Closed gskorokhod closed 2 months ago
Before we can properly release uniplate as a separate crate, we should probably implement it for structs and unions
This definitely would be good to have eventually, but I think enums would be the most common use-case by far (this is how they are used in haskell, and AST style things are generally represented in enums), so I don't think we need to prioritise this.
I think for a 1.0 biplates and zippers would be more important?
I don't think I understand how they would work with structs - my understanding is that generic programming constructs like these solve problems to do with sum types (enums), but structs don't have variants?
What if you had a struct nested in one of the variants? So for completeness they need to be supported, I think.

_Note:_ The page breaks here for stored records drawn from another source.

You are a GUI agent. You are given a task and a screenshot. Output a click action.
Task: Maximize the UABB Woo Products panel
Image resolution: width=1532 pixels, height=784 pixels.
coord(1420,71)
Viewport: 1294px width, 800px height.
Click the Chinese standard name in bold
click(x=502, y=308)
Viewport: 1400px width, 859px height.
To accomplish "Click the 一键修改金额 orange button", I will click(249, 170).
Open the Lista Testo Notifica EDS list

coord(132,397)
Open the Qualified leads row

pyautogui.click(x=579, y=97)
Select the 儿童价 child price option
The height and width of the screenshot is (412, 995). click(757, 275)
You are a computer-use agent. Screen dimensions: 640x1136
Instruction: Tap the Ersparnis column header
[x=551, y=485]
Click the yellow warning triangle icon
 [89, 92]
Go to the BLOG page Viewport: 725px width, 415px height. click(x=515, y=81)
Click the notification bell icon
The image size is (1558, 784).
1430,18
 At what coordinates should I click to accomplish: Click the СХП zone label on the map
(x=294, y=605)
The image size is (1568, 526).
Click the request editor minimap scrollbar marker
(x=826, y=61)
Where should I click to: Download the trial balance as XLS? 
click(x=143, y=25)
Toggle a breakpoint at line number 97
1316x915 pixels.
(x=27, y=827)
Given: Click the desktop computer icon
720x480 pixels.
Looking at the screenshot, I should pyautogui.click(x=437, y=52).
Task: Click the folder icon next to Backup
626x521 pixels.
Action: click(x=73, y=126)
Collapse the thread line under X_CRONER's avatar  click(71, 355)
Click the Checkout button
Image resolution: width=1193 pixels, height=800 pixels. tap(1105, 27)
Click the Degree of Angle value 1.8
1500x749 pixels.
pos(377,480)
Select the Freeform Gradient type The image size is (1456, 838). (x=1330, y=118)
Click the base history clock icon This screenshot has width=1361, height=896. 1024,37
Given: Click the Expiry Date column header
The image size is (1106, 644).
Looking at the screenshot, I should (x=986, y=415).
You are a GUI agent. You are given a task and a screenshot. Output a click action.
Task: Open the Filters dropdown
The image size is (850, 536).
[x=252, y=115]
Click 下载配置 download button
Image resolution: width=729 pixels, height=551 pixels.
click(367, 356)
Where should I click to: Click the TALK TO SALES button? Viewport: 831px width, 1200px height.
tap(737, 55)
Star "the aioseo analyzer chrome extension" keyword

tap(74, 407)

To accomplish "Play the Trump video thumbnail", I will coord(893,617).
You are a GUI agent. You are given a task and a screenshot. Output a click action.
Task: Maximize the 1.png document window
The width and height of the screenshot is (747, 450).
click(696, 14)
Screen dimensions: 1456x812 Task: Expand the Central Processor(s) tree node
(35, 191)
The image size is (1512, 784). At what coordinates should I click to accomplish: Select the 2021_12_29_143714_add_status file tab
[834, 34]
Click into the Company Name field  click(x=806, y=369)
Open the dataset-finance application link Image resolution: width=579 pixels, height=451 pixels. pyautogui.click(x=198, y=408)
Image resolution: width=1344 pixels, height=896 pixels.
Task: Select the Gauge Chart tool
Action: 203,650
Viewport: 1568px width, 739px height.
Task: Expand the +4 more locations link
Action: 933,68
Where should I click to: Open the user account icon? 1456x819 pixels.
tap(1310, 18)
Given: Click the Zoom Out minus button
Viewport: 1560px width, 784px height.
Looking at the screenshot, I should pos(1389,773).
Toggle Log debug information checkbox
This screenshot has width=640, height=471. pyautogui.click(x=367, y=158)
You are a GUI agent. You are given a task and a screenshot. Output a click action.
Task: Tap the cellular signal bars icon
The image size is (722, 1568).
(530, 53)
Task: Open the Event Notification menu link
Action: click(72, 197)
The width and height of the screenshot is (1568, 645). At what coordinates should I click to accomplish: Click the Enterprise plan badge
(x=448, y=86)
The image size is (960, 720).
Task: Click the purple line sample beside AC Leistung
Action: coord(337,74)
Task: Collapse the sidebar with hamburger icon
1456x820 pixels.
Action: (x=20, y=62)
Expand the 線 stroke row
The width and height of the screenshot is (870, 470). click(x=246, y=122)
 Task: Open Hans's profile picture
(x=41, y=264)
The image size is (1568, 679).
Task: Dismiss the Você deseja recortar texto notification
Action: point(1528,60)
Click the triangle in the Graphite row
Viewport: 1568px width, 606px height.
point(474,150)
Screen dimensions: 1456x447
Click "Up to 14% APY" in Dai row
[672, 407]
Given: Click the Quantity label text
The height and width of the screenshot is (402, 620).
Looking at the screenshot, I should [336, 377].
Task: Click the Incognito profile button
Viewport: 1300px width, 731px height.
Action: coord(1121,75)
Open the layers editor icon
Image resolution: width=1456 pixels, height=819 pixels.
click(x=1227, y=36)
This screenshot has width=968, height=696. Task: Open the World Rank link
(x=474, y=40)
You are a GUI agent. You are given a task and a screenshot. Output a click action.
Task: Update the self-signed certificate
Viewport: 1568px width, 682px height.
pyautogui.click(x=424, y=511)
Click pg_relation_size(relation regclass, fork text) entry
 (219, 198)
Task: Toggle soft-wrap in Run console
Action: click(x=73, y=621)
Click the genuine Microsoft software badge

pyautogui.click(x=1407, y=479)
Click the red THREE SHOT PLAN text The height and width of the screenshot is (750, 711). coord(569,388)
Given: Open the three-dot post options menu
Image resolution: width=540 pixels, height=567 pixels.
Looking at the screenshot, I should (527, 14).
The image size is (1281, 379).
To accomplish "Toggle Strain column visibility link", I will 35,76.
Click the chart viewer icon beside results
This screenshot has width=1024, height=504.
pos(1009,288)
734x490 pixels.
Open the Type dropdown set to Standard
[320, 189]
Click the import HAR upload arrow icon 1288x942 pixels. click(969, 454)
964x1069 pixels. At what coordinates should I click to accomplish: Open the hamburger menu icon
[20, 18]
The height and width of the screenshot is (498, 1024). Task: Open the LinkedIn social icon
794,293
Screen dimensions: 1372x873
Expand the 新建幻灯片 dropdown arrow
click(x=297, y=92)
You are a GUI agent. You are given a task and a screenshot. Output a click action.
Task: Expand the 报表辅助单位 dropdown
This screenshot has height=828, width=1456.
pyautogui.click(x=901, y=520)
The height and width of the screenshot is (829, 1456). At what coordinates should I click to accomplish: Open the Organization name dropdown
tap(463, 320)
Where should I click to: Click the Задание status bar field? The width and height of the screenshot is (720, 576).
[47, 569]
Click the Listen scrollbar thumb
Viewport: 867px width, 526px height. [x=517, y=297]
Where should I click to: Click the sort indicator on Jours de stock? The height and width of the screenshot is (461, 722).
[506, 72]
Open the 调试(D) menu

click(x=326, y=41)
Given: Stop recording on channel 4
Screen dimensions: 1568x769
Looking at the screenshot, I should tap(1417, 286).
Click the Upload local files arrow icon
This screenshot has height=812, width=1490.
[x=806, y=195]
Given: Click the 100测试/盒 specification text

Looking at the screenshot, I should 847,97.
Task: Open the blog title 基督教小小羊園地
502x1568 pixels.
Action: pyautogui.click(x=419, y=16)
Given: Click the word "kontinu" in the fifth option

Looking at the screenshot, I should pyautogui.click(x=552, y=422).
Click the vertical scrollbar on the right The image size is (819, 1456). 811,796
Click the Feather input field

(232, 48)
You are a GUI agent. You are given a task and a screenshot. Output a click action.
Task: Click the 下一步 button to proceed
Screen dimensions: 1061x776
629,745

What if you had a struct nested in one of the variants? So for completeness they need to be supported, I think.
So its for cases where we have an enum T containing a struct that itself contains an enum T?
I think in the paper / Haskell implementation "transient nesting" isn't supported by the base Uniplate derivation? I think later on he discusses making a Uniplate<T>
be defined as Biplate<T,T>
, which would detect transient children, but Biplates come with other limitations iirc, and we will need biplates first to do it this way...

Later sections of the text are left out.